The European Space Agency (ESA) has concluded an extremely intense year in which the Proba-3 mission evolved from an experimental precision formation flying project into a practical “solar eclipse on demand machine.” Two small satellites, which have been flying in a joint orbit around Earth since December 2024, have since achieved more than 50 artificial solar eclipses in space and collected about 250 hours of continuous observations of the Sun's atmosphere. This data fills a crucial gap in our understanding of the most mysterious part of the solar atmosphere – the inner corona.

Until the appearance of Proba-3, researchers had to rely on a combination of instruments that reliably capture the Sun's surface and the distant, outer corona, while the region in between was covered only fragmentarily and occasionally. A complete view of the corona was mostly possible only during short natural total solar eclipses, when the Moon obscures the solar disk for a few minutes. Proba-3 now reproduces this natural phenomenon in orbit – independent of the Moon's position, weather conditions, and geography, and from an orbit that allows for multi-hour, repeatable eclipses.

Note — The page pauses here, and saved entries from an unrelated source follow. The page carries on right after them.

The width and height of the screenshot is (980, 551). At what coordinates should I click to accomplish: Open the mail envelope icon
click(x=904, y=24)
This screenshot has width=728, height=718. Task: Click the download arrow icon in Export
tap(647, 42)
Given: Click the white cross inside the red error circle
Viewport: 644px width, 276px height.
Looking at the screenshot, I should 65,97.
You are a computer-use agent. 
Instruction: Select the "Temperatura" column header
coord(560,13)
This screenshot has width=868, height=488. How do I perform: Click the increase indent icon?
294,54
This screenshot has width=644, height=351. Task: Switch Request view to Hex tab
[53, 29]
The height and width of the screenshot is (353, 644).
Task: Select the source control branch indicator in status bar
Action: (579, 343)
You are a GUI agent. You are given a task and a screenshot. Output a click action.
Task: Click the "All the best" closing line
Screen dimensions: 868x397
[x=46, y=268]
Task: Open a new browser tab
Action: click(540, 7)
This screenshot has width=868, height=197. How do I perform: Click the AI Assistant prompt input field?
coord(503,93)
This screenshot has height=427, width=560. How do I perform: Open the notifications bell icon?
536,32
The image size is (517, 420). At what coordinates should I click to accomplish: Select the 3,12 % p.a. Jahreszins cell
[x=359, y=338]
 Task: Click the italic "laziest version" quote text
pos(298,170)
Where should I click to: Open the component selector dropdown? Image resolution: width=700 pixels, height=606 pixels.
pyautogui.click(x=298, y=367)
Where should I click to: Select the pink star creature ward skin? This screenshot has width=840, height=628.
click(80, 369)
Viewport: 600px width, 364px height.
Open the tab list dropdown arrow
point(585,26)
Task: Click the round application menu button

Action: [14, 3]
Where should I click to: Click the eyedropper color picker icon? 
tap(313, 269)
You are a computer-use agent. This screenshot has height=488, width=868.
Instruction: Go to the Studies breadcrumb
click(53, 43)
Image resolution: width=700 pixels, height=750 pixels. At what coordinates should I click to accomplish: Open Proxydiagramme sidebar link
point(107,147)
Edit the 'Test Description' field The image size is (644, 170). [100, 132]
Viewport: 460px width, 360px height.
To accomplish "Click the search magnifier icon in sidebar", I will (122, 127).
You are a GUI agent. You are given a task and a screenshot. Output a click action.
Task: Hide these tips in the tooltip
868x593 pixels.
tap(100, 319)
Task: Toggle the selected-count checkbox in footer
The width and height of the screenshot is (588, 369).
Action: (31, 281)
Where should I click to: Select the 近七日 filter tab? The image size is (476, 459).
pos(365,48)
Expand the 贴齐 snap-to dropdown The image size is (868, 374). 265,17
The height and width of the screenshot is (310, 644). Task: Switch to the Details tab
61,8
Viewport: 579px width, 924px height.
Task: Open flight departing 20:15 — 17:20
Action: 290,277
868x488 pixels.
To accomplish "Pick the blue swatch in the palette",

How the Proba-3 duo creates a solar eclipse in orbit

Proba-3 is the first ESA mission to demonstrate precision formation flying of two satellites with an accuracy of up to one millimeter. In an orbit with a peak altitude of about 60,500 kilometers, two spacecraft – Coronagraph and Occulter – fly separated by about 150 meters but behave like a single telescope stretched out in space. On the Occulter platform is a circular shield with a diameter of 1.4 meters that serves the system as an artificial Moon: it blocks the brilliant visible light of the solar disk and casts a narrow, precisely aimed cone of shadow onto the second satellite, the Coronagraph, which houses the main instrument ASPIICS.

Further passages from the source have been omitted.